Frontier Airlines and Spirit Airlines are reportedly in talks to merge. Sounds like déjà vu? It is.
Frontier and Spirit first unveiled plans for a $2.9 billion merger in February 2022 that would have created the fifth largest airline in the U.S. Then JetBlue Airways stepped in that April and foiled the plans with a hostile $3-plus billion proposal that Spirit ultimately accepted. That deal collapsed this past March after it was blocked by a federal judge.
Mergers, at face value, have a mixed history. They can result in less competition and higher airfares. But they can also make the resulting airlines stronger and better able to expand to new destinations they could not previously.
But the benefits of combining Frontier and Spirit arguably outweigh the first risk. For one, Spirit is struggling. It’s cutting routes because dozens of its planes are grounded due to engine issues.
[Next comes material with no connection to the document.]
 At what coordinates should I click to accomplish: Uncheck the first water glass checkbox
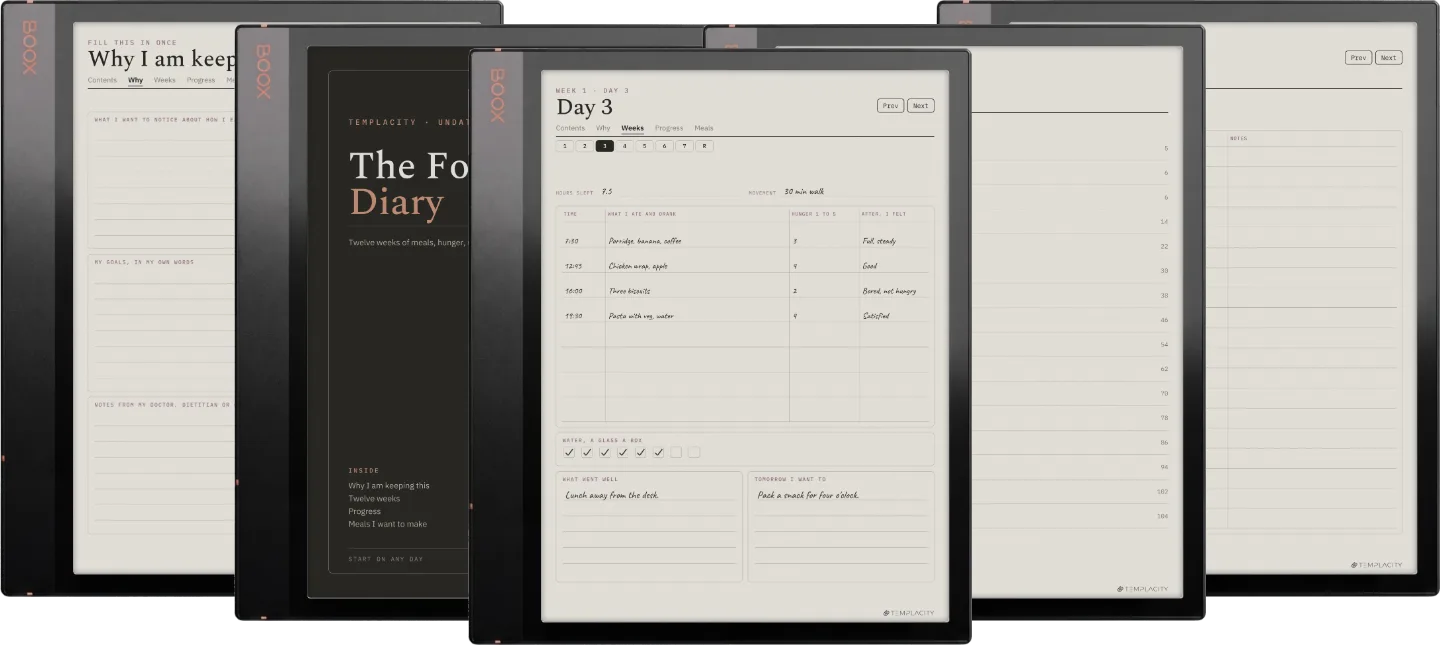569,452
And, with a big debt bill due next year, it faces a possible bankruptcy that Wall Street analysts think would result in it shrinking — maybe dramatically — in size. And a smaller Spirit would not be good for consumers.
“A national high utilization ultra-low-cost carrier takes away the dynamic of two spill carriers chasing the same cost-conscious traffic,” wrote Tom Fitzgerald, an airline analyst at the investment bank TD Cowen, in a report shared with Travel + Leisure on Wednesday. “The combined entity will likely be in a stronger position to compete in the Southeast and Caribbean.”
And a stronger competitor would be good for consumers, driving down average airfares and giving them more options when they travel.
A combined Frontier-Spirit would be the fifth largest U.S. airline by seats, October schedule data from aviation analytics firm Cirium Diio shows. The airline would even be larger than Alaska Airlines after its recently approved merger with Hawaiian Airlines. It would serve 115 cities, including 24 international destinations in countries such as Colombia, Costa Rica, and Mexico.
Frontier-Spirit would also be the largest airline at South Florida’s second busiest airport, Fort Lauderdale-Hollywood, and the second largest airline in popular destinations like Dallas-Fort Worth, Las Vegas, and Orlando.
And Frontier-Spirit, based on a presentation on the merits of their first merger proposal from 2022, could be strengthened to enter new markets that neither airline serves today, like Eugene, Ore., Ithaca, N.Y., and Worcester, Mass.
First, however, Frontier and Spirit must agree to a deal. That could be part of a potential Chapter 11 bankruptcy filing by Spirit, according to The Wall Street Journal’s report. In the best case scenario, consumers would not begin to see any benefit from a Frontier-Spirit merger until 2026 at the earliest.